🤖 AI Summary
This work addresses the performance degradation of autonomous driving systems when deployed across cities due to domain shift, a challenge exacerbated by existing methods that rely on target-domain labels or task-specific adaptations, limiting their generalization. To overcome this, we propose CityGen, a diffusion-based generative framework that, for the first time, enables label-free cross-city style synthesis. CityGen leverages high-definition maps to impose structural constraints and incorporates city-level visual prompts to guide the generation of target-city-styled data. We introduce CityTransfer-Bench, the first geographically disjoint benchmark for cross-city generalization, and validate our approach across multiple tasks including perception, segmentation, and planning. Experiments demonstrate that CityGen significantly enhances model robustness across cities while offering strong scalability and label efficiency, establishing a new paradigm for generalizable autonomous driving systems.
📝 Abstract
Autonomous driving systems are commonly trained and evaluated within limited geographic regions, which hinders their scalability when deployed in new cities. However, significant domain shifts in appearance, road topology, and traffic patterns often cause severe performance degradation under cross-city deployment. Existing approaches based on domain adaptation, data augmentation, or synthetic data generation typically rely on labeled target data, city-specific annotations, or task-specific designs, limiting their scalability and effectiveness for holistic evaluation.

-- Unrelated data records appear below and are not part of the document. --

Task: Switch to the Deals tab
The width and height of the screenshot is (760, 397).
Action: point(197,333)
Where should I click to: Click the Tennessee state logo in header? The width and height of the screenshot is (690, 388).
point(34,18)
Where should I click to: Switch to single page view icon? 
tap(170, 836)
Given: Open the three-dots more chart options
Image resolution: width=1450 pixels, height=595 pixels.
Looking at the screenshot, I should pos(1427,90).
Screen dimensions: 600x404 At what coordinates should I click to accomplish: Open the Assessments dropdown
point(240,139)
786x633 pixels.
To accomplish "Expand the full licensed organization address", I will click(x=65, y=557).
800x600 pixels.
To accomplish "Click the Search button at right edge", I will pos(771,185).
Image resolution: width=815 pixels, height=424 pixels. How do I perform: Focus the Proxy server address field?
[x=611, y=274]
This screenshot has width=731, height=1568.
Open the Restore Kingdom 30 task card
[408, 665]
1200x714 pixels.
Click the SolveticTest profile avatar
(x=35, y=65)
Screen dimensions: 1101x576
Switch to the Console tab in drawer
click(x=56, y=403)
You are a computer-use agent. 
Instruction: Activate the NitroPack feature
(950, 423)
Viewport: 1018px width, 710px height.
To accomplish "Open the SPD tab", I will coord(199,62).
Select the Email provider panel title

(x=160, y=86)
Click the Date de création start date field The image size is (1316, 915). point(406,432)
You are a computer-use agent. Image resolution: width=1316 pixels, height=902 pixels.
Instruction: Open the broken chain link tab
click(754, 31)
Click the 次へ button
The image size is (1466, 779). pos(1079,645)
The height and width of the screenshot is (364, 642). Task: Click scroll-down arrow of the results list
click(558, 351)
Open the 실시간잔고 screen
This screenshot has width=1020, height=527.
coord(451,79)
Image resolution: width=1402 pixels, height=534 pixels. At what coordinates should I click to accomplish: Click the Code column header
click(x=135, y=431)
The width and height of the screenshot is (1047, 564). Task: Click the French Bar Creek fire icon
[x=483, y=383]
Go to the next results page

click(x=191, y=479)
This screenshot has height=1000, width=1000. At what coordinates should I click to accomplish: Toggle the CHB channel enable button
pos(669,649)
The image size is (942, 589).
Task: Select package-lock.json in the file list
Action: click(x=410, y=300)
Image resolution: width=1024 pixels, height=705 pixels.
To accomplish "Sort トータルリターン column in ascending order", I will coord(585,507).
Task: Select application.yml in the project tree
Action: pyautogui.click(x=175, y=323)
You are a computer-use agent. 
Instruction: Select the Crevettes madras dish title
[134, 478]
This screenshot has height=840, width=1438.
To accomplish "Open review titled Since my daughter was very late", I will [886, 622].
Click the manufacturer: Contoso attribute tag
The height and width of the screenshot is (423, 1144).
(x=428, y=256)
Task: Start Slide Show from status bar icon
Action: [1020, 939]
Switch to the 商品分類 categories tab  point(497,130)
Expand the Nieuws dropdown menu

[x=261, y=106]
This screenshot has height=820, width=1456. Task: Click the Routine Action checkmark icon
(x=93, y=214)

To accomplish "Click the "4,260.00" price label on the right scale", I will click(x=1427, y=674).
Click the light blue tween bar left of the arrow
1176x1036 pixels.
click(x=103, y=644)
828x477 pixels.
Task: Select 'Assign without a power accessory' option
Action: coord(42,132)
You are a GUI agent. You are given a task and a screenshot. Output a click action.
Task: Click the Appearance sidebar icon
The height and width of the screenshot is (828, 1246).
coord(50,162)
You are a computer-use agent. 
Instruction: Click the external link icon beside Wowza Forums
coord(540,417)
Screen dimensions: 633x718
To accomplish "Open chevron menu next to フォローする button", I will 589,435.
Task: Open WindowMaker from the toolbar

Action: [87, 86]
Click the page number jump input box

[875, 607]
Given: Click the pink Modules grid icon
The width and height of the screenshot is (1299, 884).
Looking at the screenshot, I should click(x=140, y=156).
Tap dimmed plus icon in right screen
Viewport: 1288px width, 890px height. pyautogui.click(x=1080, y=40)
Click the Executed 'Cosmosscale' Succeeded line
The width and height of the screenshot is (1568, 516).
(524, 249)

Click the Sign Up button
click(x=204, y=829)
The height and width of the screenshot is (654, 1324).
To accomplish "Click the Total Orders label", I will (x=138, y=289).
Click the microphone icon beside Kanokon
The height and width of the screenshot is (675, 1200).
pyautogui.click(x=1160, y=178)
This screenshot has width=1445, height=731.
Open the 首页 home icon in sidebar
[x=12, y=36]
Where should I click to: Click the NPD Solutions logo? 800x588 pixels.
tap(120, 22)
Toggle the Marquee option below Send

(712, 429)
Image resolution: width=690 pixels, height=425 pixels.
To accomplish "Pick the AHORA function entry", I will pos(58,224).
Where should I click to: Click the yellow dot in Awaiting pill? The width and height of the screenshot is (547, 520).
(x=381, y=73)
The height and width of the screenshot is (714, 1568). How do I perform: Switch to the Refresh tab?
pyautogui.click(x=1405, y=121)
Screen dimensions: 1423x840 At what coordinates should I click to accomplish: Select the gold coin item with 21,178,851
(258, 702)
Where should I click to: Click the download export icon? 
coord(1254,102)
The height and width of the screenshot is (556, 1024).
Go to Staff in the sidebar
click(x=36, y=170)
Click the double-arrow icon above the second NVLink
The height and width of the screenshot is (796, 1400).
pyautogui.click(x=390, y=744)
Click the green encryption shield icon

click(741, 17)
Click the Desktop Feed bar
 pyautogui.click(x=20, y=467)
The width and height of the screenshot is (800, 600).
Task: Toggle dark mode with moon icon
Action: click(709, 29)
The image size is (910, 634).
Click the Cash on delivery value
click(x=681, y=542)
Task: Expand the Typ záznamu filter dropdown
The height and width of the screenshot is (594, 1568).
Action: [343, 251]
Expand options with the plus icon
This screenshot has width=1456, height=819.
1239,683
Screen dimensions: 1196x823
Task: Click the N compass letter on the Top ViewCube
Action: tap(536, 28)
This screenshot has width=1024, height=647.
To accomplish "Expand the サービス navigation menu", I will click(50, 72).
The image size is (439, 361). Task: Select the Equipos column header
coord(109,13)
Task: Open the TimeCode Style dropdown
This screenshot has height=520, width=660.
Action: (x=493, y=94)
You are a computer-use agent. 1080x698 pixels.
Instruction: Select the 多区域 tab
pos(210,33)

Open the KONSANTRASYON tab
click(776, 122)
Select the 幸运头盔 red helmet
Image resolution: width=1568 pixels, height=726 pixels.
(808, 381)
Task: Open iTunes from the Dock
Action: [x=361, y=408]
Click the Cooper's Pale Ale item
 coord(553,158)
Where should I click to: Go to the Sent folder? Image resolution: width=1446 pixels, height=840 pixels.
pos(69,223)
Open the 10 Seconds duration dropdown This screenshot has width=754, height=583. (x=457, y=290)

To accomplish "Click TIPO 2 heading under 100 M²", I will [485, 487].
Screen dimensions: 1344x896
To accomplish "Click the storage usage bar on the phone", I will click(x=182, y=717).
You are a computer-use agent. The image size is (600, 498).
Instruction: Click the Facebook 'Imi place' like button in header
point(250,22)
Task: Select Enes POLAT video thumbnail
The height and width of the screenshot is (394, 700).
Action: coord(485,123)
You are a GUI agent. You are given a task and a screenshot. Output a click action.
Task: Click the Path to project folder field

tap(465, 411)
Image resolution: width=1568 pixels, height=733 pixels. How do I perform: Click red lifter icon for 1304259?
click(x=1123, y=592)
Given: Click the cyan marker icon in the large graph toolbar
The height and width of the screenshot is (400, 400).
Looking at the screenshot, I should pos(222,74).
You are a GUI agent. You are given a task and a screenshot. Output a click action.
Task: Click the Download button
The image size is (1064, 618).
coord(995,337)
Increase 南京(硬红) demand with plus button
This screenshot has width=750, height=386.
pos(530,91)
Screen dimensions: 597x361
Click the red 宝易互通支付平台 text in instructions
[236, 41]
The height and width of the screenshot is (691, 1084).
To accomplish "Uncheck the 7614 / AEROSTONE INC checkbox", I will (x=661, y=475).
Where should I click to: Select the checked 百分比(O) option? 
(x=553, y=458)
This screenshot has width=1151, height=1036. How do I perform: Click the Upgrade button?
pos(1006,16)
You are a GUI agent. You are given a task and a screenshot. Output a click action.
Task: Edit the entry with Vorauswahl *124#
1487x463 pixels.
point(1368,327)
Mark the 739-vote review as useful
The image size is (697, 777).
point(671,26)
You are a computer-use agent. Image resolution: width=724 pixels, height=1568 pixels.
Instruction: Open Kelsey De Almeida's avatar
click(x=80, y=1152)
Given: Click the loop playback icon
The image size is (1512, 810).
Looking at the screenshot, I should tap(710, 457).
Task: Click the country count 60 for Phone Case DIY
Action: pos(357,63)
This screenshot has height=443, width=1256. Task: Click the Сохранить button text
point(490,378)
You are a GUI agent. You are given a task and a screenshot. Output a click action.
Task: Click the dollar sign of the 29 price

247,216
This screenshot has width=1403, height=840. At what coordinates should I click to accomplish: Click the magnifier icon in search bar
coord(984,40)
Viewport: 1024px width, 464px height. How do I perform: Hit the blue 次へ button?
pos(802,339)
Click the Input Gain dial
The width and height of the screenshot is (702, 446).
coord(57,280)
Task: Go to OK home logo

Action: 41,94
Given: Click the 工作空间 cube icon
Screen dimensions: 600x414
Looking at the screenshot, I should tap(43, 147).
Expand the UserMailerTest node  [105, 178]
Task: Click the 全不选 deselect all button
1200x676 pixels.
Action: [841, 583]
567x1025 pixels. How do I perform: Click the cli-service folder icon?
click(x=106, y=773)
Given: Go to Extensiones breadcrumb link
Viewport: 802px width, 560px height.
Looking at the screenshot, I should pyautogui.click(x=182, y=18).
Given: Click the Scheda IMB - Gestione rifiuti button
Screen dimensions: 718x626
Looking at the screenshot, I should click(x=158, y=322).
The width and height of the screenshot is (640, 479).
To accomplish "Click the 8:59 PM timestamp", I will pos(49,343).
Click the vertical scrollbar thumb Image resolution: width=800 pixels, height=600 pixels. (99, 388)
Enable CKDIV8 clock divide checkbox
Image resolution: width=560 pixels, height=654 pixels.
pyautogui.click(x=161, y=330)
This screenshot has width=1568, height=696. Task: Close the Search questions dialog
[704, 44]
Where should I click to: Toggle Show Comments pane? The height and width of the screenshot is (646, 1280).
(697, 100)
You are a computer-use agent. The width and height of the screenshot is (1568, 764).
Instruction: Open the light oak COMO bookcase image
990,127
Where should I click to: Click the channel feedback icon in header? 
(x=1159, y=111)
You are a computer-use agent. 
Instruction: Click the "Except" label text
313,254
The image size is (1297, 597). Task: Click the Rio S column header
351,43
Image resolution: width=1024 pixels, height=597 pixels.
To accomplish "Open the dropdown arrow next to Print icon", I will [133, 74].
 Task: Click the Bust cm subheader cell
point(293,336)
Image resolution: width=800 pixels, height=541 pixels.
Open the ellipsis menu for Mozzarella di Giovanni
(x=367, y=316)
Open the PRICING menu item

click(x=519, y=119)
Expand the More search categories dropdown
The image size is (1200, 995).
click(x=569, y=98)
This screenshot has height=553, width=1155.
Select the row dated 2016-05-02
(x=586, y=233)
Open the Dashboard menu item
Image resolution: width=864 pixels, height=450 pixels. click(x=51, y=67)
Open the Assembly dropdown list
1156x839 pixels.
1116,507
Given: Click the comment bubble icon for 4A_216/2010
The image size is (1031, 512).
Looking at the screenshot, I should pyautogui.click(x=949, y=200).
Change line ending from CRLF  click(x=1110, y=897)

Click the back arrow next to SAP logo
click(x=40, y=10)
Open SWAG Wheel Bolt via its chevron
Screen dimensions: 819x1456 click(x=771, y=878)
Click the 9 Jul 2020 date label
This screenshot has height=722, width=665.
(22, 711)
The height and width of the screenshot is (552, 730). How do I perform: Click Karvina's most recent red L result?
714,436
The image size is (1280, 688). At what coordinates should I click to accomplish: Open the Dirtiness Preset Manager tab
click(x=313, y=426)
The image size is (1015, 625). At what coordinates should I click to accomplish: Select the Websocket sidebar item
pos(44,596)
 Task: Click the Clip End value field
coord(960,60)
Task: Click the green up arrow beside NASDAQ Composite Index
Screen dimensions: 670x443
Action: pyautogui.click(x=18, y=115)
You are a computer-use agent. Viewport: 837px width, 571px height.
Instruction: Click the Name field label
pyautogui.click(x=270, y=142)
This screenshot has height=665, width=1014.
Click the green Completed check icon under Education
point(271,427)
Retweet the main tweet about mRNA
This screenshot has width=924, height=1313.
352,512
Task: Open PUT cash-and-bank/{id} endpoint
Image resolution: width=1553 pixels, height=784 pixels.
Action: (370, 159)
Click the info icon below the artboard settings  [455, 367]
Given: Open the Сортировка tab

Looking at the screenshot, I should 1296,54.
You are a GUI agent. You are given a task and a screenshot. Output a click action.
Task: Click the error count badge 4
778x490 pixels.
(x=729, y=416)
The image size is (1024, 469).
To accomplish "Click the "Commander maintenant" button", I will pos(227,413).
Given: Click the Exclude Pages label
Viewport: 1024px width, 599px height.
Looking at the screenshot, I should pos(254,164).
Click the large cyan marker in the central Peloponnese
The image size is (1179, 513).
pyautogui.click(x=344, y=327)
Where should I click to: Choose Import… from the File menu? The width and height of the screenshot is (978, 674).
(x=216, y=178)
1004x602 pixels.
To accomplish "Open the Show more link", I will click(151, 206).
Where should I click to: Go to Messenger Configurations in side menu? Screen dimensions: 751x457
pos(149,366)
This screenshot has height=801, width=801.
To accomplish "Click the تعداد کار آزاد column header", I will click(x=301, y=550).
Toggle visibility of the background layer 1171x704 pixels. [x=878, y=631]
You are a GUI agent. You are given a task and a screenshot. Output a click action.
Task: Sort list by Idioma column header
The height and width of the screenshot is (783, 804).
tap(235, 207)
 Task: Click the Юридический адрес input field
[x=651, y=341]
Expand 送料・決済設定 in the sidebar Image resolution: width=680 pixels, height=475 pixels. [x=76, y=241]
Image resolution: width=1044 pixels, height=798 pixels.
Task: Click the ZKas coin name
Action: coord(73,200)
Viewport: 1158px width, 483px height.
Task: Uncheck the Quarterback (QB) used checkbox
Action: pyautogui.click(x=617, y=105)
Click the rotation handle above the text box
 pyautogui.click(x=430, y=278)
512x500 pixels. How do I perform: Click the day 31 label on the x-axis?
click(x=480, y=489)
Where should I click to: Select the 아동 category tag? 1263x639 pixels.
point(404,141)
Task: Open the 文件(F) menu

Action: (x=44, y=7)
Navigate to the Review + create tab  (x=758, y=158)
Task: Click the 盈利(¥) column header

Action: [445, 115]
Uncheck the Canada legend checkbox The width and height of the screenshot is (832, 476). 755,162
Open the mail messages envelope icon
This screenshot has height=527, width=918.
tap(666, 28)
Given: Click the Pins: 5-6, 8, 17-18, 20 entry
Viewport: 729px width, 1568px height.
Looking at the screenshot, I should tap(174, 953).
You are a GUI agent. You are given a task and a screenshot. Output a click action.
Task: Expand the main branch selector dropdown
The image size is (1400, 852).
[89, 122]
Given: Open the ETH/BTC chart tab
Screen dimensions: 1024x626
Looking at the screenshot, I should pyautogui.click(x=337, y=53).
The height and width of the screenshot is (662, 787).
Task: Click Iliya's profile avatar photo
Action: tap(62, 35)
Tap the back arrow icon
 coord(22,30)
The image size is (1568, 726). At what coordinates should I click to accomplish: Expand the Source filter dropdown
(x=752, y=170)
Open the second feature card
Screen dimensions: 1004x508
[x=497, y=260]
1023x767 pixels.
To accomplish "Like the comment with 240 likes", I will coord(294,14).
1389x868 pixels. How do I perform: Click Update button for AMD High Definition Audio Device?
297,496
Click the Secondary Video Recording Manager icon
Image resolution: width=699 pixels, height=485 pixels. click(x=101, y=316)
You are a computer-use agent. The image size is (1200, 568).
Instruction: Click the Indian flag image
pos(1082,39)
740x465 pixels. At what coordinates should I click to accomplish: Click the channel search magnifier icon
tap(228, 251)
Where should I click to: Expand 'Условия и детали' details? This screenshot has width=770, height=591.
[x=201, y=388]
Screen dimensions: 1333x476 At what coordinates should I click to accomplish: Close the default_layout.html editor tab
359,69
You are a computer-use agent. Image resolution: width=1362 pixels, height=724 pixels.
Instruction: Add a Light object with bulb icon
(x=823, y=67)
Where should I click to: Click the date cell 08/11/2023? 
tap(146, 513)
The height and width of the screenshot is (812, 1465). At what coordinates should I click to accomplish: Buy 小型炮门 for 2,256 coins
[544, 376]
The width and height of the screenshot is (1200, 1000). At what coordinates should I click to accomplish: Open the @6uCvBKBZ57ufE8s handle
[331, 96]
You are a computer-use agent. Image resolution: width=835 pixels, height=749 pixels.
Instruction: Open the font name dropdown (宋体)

In this paper, we introduce CityTransfer-Bench, a geographically disjoint benchmark for evaluating cross-city generalization across perception, segmentation, and planning, and propose CityGen, a diffusion-based generative framework that performs zero-label city adaptation via HD-map-conditioned synthesis guided by city-level visual prompts. Extensive experiments demonstrate that CityGen consistently improves cross-city robustness across multiple tasks, establishing a scalable and label-efficient foundation for generalizable autonomous driving.